Despite the robust performance, concerns are mounting as Google advertising constitutes the majority of Alphabet’s revenue. The company’s increased focus on AI and its ambitious plans raise concerns about the stability of this cash cow.

While Wall Street had high expectations for Alphabet’s endeavours in AI, pushing its stock up nearly 60 per cent over the past 12 months, investors are now seeking clarity on when the technology will significantly impact earnings and revenue.

As Alphabet invests in AI and other priorities, including substantial resources allocated by CEO Sundar Pichai, the company has undergone operational scrutiny, leading to layoffs in various areas. Pichai has hinted at potential further layoffs in the coming year.
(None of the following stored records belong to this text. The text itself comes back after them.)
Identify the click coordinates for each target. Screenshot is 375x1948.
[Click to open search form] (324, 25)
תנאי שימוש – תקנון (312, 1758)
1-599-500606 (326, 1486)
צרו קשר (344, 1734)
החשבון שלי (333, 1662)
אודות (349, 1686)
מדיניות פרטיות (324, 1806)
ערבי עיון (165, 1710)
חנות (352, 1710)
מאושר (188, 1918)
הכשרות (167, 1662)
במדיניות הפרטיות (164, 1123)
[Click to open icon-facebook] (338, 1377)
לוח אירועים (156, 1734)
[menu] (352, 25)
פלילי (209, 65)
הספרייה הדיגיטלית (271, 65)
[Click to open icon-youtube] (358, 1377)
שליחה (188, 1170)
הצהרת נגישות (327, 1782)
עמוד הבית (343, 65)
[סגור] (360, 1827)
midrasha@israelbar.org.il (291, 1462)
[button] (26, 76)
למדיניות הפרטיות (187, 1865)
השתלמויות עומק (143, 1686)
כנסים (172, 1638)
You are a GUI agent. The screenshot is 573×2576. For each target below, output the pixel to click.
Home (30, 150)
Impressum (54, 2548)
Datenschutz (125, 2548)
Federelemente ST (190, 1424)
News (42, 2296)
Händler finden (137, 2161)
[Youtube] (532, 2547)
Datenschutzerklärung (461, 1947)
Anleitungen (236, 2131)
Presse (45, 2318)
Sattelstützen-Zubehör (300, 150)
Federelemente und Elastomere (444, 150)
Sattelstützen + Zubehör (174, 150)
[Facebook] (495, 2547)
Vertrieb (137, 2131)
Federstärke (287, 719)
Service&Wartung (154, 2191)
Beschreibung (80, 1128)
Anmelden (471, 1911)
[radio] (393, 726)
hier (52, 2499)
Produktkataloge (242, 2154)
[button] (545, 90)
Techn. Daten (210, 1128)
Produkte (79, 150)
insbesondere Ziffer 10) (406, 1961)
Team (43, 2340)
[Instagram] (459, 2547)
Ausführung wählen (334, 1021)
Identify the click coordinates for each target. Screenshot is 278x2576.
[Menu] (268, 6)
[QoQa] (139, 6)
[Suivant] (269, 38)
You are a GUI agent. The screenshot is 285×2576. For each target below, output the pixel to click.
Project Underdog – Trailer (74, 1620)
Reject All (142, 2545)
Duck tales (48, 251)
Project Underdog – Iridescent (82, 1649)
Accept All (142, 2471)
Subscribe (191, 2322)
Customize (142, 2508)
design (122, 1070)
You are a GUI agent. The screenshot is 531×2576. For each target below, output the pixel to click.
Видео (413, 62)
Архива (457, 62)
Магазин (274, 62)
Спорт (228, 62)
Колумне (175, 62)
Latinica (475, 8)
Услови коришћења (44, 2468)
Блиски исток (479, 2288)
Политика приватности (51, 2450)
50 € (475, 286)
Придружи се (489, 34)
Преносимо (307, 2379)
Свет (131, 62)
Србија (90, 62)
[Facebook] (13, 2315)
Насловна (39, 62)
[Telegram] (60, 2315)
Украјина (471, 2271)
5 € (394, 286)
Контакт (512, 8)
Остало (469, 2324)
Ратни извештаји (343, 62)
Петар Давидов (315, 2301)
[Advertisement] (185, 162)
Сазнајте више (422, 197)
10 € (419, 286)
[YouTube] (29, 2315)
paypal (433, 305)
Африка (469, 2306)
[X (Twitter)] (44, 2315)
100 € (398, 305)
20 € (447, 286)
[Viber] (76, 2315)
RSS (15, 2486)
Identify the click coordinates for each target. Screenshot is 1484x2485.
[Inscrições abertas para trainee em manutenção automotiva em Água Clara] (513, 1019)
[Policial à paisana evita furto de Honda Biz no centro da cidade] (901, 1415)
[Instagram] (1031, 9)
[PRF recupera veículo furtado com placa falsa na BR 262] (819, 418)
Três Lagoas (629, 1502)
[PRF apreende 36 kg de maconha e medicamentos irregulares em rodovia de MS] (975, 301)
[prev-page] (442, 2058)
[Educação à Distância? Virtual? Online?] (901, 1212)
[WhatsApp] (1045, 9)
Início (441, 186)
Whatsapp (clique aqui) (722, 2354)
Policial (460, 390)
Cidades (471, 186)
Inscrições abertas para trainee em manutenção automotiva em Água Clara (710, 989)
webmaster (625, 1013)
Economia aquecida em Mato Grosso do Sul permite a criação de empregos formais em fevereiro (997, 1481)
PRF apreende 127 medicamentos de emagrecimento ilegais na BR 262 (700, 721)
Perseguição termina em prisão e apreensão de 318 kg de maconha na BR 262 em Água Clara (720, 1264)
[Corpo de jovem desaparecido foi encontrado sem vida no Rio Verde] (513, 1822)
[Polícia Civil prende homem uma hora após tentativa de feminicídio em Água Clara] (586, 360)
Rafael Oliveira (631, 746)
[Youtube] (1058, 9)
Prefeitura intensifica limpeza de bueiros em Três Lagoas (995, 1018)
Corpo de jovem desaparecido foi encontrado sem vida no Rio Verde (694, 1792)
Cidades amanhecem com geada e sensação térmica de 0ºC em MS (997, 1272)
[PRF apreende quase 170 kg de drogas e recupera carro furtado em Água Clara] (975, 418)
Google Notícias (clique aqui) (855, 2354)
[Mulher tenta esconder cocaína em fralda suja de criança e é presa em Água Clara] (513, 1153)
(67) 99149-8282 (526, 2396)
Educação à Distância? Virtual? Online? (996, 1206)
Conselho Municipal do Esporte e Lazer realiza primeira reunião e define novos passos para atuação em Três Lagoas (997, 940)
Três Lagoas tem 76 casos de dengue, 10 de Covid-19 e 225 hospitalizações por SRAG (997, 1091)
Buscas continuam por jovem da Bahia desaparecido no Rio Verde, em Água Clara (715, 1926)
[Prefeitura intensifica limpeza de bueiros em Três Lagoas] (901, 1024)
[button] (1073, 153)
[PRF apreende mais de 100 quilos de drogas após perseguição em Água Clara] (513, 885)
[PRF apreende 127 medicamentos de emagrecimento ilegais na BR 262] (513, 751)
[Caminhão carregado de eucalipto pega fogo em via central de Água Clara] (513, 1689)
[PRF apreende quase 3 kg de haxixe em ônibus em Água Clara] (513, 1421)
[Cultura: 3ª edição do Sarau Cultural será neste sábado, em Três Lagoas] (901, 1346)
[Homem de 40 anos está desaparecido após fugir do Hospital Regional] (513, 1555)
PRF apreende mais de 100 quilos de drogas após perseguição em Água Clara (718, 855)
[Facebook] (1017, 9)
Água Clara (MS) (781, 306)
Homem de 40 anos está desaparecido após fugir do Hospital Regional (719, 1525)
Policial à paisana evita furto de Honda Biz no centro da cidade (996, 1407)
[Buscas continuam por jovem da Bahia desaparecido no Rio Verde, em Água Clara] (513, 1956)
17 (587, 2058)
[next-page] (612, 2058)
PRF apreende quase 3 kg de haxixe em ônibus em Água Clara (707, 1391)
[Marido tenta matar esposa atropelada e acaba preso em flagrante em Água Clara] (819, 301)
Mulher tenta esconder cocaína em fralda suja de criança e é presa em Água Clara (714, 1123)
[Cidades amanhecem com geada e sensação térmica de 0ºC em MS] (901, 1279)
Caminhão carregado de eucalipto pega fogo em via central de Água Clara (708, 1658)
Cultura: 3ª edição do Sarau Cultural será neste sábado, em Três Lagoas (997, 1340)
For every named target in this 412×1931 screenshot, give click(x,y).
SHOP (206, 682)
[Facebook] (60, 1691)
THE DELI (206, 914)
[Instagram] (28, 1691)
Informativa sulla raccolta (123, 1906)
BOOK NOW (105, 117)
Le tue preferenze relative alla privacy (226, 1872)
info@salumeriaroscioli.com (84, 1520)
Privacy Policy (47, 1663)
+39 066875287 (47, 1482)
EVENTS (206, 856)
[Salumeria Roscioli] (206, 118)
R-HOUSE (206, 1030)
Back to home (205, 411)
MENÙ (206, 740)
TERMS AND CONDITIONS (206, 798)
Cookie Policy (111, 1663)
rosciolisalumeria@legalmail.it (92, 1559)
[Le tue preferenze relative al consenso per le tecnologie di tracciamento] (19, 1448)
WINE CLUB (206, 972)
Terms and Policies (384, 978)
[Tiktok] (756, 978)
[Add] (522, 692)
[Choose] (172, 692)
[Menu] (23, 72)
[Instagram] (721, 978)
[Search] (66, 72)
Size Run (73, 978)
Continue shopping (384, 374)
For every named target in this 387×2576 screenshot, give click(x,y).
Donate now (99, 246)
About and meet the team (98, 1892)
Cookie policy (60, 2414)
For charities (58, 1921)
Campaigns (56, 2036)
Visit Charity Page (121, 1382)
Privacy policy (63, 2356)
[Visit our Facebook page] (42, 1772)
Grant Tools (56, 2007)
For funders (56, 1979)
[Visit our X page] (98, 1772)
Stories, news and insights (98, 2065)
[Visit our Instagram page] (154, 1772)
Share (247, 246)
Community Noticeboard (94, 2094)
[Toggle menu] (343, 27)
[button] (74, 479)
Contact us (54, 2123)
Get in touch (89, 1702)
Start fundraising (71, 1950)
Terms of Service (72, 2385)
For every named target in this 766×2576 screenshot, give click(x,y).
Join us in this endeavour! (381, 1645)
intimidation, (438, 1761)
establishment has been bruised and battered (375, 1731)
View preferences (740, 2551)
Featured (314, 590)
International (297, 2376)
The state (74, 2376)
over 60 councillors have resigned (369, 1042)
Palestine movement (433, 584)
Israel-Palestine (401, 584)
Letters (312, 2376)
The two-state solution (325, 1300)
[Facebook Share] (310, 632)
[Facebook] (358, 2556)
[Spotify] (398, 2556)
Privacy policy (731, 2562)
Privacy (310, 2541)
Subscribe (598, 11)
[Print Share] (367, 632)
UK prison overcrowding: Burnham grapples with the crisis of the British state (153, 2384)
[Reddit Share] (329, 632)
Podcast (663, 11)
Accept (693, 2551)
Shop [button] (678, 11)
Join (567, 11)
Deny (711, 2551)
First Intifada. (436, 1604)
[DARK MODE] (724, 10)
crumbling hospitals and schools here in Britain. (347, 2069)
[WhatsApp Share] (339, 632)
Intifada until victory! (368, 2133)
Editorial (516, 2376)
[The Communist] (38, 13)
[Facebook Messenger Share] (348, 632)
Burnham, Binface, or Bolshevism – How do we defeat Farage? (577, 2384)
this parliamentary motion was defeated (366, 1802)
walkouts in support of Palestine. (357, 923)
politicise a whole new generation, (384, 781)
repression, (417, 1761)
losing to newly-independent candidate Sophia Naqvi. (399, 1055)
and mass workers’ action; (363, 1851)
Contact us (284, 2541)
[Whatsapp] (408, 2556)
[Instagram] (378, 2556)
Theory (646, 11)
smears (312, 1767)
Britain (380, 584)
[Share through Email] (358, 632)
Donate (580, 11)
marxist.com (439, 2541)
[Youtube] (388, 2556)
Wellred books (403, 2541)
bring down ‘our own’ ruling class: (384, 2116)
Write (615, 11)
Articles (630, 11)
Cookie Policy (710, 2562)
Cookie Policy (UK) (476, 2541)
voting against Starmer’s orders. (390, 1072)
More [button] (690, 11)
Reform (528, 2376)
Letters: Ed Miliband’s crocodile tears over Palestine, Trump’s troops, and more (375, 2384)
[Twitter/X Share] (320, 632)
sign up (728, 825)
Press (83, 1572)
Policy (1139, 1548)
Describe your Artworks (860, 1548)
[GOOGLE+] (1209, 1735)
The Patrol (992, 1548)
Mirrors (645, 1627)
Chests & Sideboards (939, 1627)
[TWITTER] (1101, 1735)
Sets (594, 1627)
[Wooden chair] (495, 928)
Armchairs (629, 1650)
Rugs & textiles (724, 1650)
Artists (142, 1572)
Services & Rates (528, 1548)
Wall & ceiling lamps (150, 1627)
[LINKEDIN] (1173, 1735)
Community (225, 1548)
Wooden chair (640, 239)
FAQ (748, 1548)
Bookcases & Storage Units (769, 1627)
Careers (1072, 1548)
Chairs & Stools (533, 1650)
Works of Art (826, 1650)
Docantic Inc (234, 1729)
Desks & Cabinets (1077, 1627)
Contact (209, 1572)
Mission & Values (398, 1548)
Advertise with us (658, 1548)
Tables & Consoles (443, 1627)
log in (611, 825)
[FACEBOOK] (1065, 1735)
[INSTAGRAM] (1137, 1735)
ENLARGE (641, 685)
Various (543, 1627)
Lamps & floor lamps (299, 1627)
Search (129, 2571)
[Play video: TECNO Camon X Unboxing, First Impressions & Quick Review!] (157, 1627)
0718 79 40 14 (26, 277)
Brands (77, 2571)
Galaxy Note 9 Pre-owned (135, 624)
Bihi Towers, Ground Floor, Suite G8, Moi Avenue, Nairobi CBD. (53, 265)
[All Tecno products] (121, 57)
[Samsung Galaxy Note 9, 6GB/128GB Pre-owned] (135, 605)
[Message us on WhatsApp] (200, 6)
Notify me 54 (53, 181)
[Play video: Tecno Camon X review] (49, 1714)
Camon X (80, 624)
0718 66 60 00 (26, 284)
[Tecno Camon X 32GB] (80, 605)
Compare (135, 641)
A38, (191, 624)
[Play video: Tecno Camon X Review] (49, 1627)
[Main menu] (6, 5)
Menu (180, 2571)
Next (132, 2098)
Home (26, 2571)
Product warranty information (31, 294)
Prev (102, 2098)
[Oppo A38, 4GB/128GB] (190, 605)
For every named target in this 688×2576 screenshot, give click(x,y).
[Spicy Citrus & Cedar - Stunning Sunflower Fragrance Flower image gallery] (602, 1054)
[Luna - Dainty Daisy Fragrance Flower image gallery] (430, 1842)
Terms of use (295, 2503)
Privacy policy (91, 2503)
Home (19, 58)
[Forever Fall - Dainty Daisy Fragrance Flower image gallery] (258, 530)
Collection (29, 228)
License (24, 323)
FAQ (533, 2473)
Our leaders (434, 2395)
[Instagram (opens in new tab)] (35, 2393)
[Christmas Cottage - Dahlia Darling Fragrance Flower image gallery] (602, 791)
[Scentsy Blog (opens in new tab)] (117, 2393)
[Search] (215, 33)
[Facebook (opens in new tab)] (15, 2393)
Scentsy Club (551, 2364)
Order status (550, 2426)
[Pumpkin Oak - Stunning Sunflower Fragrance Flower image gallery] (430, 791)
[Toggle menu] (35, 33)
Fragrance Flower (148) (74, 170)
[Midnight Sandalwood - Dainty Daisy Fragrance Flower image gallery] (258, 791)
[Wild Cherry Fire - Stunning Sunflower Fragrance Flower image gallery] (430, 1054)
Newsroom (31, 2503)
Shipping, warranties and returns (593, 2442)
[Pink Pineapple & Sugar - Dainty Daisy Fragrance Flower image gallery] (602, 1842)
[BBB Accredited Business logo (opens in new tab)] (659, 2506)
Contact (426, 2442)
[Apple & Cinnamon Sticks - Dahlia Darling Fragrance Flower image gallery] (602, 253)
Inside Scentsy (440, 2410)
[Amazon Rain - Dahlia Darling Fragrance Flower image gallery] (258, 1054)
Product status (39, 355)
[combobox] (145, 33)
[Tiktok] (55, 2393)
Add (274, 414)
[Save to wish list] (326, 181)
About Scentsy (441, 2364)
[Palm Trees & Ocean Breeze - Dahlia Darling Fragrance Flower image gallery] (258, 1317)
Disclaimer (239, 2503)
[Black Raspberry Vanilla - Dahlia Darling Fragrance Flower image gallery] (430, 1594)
In the fourth quarter, Google’s cloud unit, closely monitored for its performance, reported an operating profit of $864 million, more than doubling analysts’ expectations. However, Google Cloud still trails behind competitors like Microsoft and Amazon in the cloud computing market.

Alphabet’s push into AI has come with increased costs, reflected in a rise in capital expenditures, attributed directly to AI investment. Capital spending is expected to be significantly larger in the current year compared to 2023.

Despite efforts to diversify beyond its flagship product, Google, Alphabet’s Other Bets unit, which includes ventures like Waymo and Verily, reported $657 million in revenue while operating at a loss of $863 million. This loss was less than the projected $1.3 billion.

YouTube, another major business under Alphabet, reported $9.2 billion in revenue, slightly exceeding analysts’ estimates. Meanwhile, the Google Network business, responsible for serving ads on other parts of the internet, experienced a 2 per cent revenue decline to $8.3 billion, setting the stage for an upcoming antitrust trial later this year.